--- Brief ---
Go through the data below and transcribe it exactly. Omit the images.

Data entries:
---

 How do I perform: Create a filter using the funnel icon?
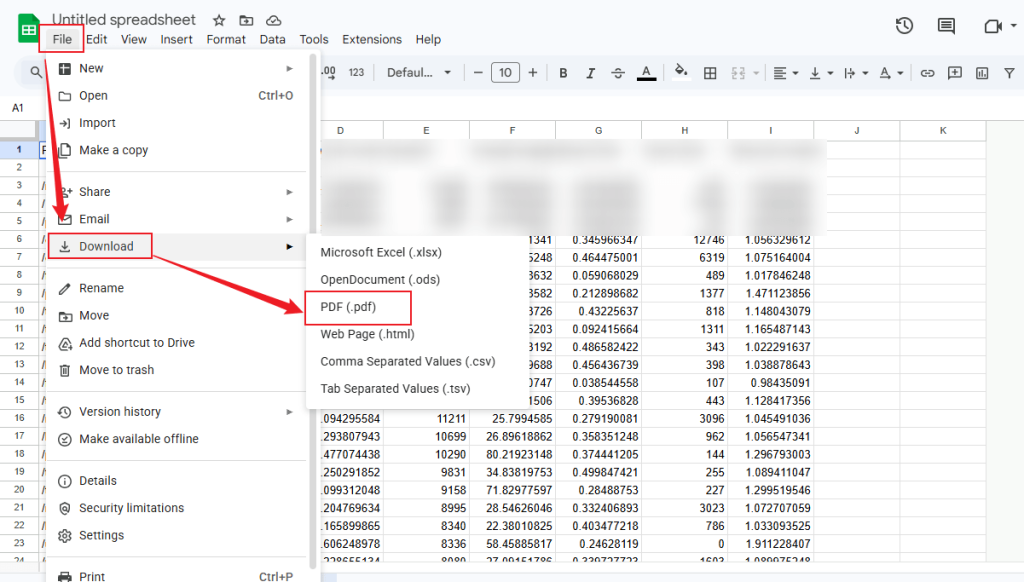click(1011, 72)
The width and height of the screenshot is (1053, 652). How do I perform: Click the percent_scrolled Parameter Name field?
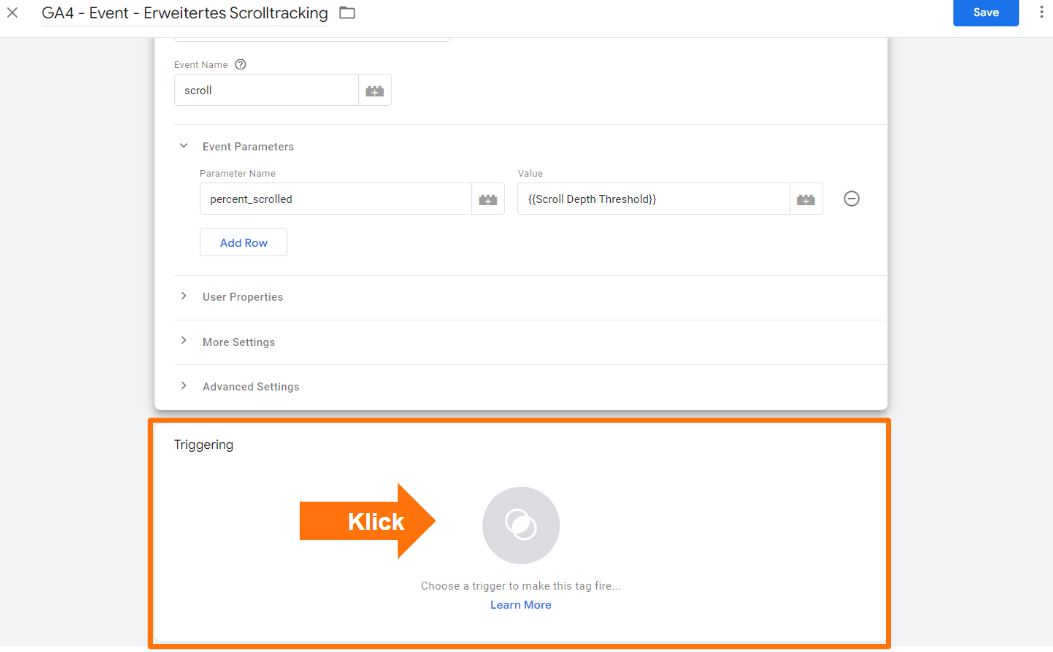(335, 199)
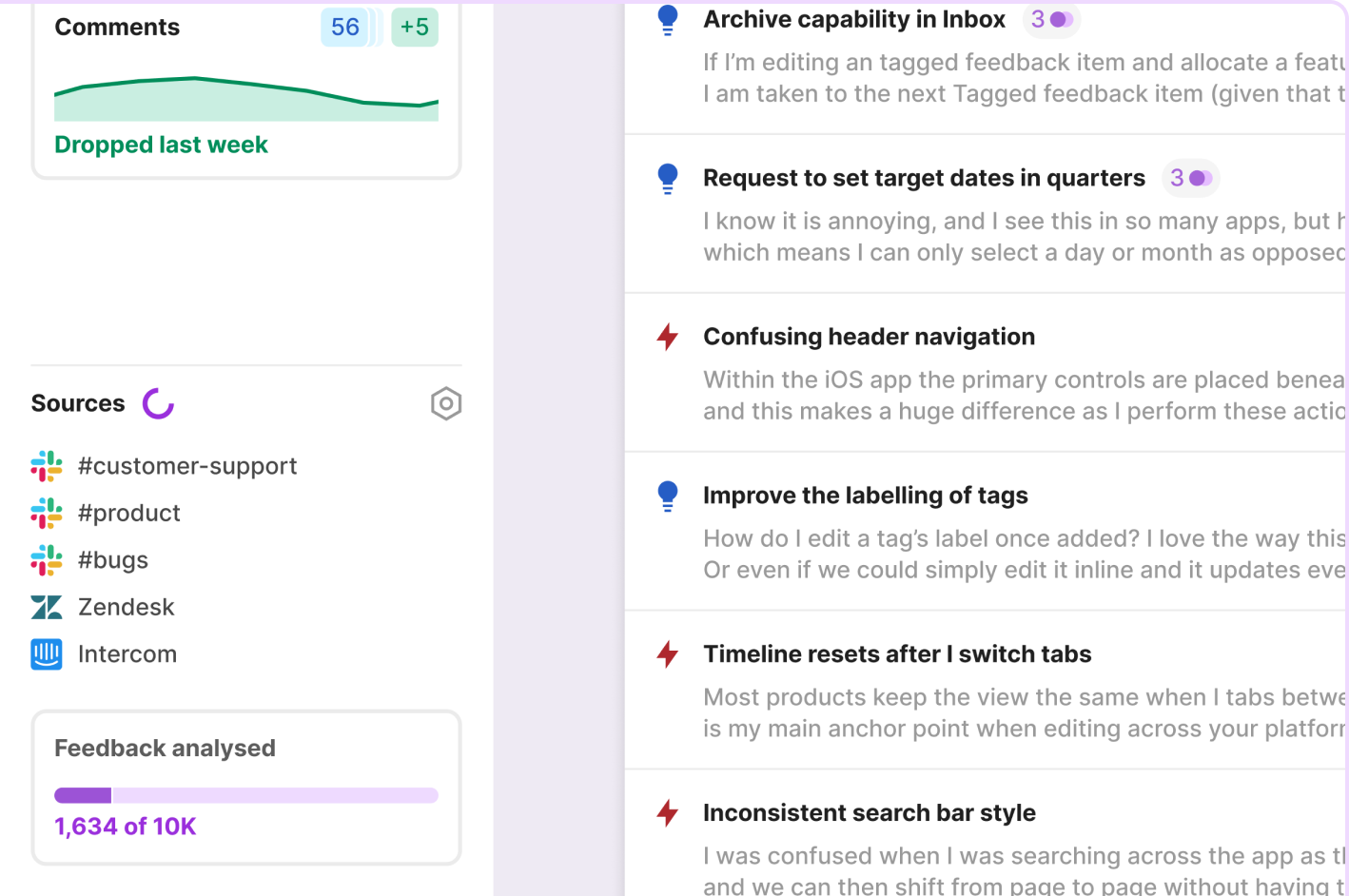Click the lightbulb icon for Archive capability
Image resolution: width=1349 pixels, height=896 pixels.
tap(668, 20)
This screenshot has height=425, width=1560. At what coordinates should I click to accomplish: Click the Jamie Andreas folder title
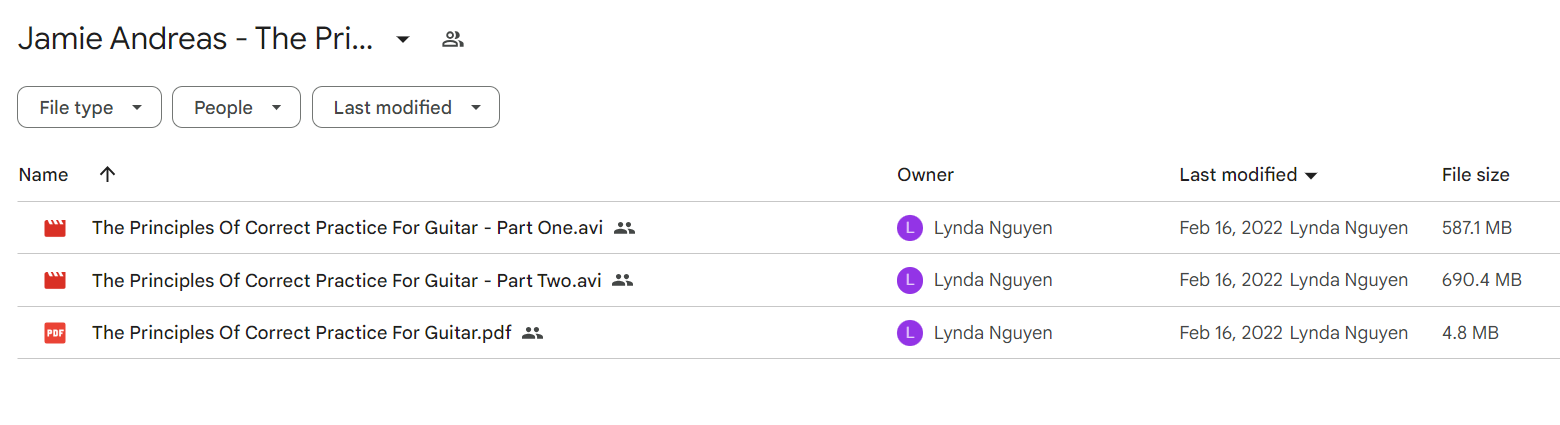pos(196,40)
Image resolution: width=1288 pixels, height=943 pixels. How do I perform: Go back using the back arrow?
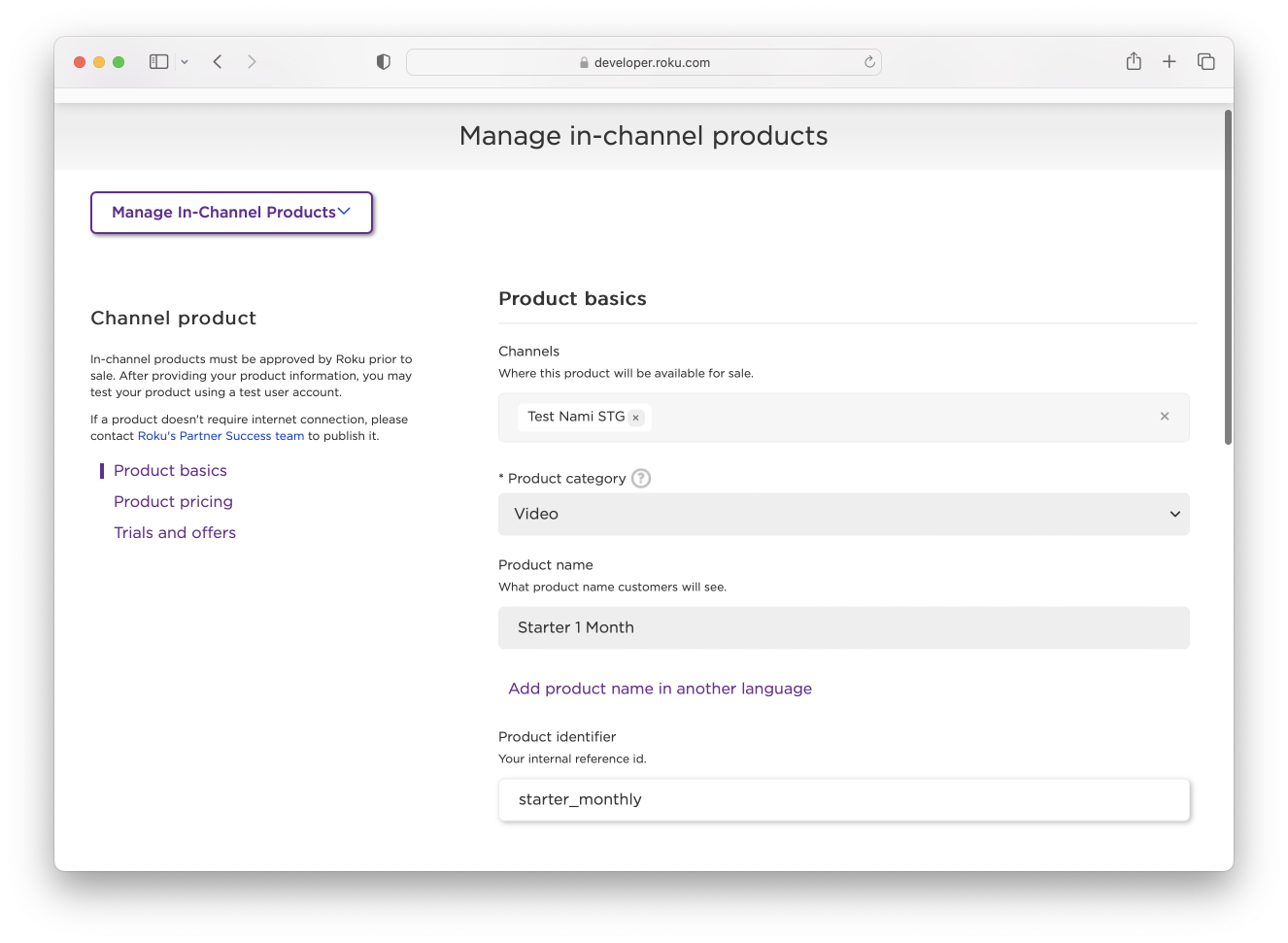click(218, 62)
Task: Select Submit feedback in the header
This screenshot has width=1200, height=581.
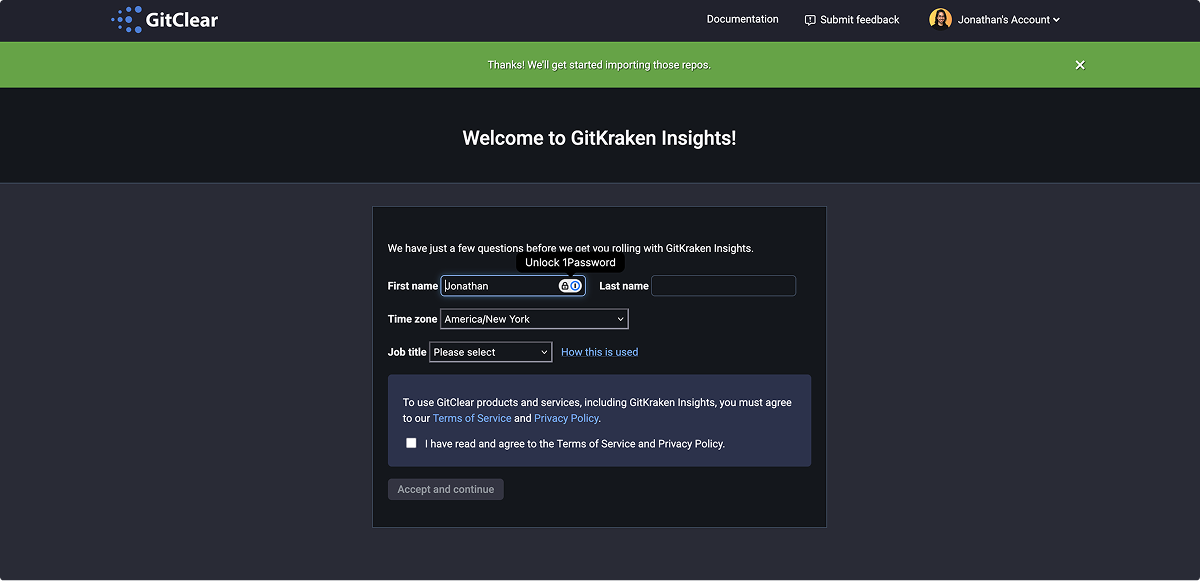Action: [x=859, y=20]
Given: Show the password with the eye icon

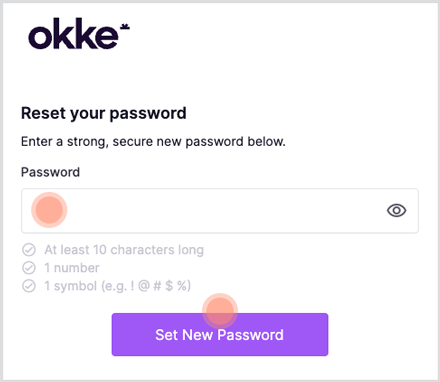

---

--- Exercise output ---
 How do I perform: Create a filter using the funnel icon?
click(1011, 72)
The width and height of the screenshot is (1053, 652). How do I perform: Click the percent_scrolled Parameter Name field?
(335, 199)
Click the lightbulb icon for Archive capability
Image resolution: width=1349 pixels, height=896 pixels.
tap(668, 20)
This screenshot has height=425, width=1560. At what coordinates should I click to accomplish: Click the Jamie Andreas folder title
pos(196,40)
Image resolution: width=1288 pixels, height=943 pixels. How do I perform: Go back using the back arrow?
click(218, 62)
Task: Select Submit feedback in the header
This screenshot has width=1200, height=581.
Action: [x=859, y=20]
Given: Show the password with the eye icon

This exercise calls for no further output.